Roller coaster ride.
Emotions are a crazy ride!!
So this is it. Next Sunday I will be post race.
I am glad that this is a VERY busy week for me and will not give me much time to think about what is coming on Saturday. This is a really good thing since this past week has been ridiculous!
So I left Sunday vowing to get a better attitude about this race. I started strong Monday until that night. It went something like this…
Girl has a puppy.
Puppy gets a hold of shoe.
Girl chases puppy.
Puppy zigs, girl zigs, knee zags!
Sharp, intense pain! The rest of the night spent with ice, elevation and hardly being able to walk. Seriously! Now? When I am just starting to get a good attitude about the race.
I got up Tuesday able to move, but with pain. I decided to try to walk it out. Two easy miles in the morning and two at night. Wednesday I was feeling better. Kept it a little easier again and was feeling optimistic.
Thursday the race coordinators sent out some info and found out that it was decided to change the course (harder, little longer) and stop giving out info on the obstacles. They thought it would be so much better to step up to the starting line and have the anticipation of not knowing what lay ahead. Um NO! I am a planner. I plan out our vacations. Right down to the order we go on rides at Disney. It’s a sickness I know! I need to know what I am in for. Yes, I psyche myself out but I also try to figure out how I am going to do it. I was not digging this! Then I saw AB’s sneaky post from the night before. Such a great movie and I had totally forgotten about that scene. Sooooo needed that! I announced to hubby when he got home from work that I knew how to get through the course….. BLINDFOLDED! I explained where my epiphany came from and he remembered the scene. It worked so well for the death crawl, it would work for me! He told me I was crazy and that I would not be blindfolded. I tried to tell him what a great test of trust in a marriage it would be and how good it could be for our relationship, but he wasn’t having it. Harrumph! Oh well!
I did feel better though. We are stronger than we think. More capable than we know!
Since I tried to take it easy this past week, I decided to do a 5k this morning. The rest of the week will be quiet from lack of time and wanting to be ready for Saturday. I chose the hilliest route I could. There is such a difference between the hills on a treadmill or elliptical and the real earthen kind. My knee was aching and I ran less than half of it. At one point I was crying. Not from pain but because my husband will be doing this race with me. I will be holding him back. The man’s legs come to my waist. Just walking with me is slow for his strides. Then there are the obstacles. I do not want to fail in front of him. He’s been taking notice lately of my efforts and telling me how proud he is. Honestly, it’s putting more pressure on me for this race. I am nowhere near as in shape as I want to be even though it is tons more than where I was. I really just want to tell him to do his thing and I will find him at the finish line. I am so afraid that he is just going to be embarrassed as I struggle on a wall, cargo net, up a hill and whatever other insanity there is.
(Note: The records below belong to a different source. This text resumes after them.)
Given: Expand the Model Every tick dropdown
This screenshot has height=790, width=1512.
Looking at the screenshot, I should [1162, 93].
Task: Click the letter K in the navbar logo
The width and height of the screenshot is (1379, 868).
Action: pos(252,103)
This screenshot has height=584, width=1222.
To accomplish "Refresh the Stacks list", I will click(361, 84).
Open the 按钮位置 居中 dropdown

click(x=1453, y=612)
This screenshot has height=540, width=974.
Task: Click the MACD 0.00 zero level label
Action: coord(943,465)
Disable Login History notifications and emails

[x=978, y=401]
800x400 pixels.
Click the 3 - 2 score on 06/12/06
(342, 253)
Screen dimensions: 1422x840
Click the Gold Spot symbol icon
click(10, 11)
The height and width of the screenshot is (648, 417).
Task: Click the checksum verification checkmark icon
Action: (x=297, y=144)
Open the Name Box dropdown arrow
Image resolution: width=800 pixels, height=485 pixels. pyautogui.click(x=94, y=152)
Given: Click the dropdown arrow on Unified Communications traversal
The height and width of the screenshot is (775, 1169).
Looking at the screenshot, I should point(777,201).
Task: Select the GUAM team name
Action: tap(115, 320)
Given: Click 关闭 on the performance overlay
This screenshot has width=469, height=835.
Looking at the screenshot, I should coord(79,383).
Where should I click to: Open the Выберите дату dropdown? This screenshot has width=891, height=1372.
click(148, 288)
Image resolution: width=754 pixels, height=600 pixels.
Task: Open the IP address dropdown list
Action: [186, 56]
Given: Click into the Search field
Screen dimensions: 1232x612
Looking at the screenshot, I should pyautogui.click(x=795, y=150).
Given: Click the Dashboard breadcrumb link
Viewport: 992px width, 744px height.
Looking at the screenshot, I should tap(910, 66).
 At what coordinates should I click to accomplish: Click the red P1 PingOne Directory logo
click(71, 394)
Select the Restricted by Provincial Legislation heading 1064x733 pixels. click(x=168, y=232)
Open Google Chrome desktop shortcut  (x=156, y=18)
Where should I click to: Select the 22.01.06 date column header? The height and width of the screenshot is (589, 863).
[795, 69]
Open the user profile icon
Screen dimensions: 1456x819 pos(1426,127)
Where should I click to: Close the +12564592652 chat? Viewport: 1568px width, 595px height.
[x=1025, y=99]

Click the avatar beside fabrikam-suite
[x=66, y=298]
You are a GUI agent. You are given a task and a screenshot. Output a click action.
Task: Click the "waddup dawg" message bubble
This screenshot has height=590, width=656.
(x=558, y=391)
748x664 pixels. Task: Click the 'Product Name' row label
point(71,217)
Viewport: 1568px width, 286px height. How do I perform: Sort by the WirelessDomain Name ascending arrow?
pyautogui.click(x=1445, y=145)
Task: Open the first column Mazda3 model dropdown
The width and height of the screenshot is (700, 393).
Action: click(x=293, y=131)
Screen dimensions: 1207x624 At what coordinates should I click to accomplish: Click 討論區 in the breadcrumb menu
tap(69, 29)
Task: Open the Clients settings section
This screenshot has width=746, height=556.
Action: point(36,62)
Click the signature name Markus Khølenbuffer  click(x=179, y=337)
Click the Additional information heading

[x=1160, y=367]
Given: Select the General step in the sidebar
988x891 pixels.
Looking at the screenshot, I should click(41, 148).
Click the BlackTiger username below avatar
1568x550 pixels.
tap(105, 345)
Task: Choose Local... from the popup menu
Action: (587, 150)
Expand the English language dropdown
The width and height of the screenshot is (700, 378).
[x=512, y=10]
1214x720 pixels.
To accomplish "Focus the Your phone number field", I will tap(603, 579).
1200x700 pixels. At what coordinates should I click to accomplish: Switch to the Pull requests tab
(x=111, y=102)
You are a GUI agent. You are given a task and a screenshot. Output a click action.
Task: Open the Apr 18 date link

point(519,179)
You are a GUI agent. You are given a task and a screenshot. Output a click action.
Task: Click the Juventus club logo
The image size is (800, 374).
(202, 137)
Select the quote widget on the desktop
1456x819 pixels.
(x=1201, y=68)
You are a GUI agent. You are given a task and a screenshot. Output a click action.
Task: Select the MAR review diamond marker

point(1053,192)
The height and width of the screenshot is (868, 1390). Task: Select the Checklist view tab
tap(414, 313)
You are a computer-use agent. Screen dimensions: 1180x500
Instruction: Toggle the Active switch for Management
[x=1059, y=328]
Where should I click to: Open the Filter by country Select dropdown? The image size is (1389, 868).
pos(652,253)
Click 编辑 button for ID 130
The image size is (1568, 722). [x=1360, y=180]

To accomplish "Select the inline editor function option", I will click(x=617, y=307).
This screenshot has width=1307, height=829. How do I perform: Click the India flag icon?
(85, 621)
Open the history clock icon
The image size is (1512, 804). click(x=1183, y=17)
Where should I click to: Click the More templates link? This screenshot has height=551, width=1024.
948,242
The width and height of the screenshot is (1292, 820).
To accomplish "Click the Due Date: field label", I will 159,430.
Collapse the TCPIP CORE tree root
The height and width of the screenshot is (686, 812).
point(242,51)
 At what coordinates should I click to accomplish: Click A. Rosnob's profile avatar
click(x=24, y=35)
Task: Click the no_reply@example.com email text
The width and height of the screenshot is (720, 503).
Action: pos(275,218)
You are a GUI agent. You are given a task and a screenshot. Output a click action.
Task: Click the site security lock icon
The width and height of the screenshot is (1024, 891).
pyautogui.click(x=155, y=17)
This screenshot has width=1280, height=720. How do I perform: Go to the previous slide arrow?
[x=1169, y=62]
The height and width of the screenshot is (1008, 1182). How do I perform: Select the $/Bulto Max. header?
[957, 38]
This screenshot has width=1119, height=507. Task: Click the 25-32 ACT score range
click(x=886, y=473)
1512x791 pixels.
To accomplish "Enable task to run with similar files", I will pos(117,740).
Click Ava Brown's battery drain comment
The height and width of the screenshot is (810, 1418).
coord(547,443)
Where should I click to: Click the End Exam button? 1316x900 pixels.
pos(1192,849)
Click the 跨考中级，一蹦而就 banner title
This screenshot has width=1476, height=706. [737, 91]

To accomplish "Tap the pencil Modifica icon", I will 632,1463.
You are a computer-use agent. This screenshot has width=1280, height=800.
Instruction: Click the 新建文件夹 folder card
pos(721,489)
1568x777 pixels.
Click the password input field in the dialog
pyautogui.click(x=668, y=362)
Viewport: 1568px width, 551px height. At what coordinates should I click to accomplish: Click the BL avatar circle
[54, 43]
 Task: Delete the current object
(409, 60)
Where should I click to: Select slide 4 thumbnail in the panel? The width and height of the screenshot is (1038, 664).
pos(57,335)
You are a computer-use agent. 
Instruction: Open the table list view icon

I don’t want to let him down.
I am such a mess.
When I signed up for the race I thought how great it would be if I could be below 220 for the race. It was a lofty goal for the time frame and I didn’t really think I could hit it. I just thought how nice it would be. I weighed myself three times today. Hubby thought it was because the scale was not my friend. I just couldn’t believe what it said. All three times it was the same 219.8! I am holding onto that achievement and hoping it helps propel me forward past my fears this week.
Maybe I will have some pictures to show next week of my spa day at the mud pits. LOL!
One foot in front of the other ladies (and gents), keep moving forward!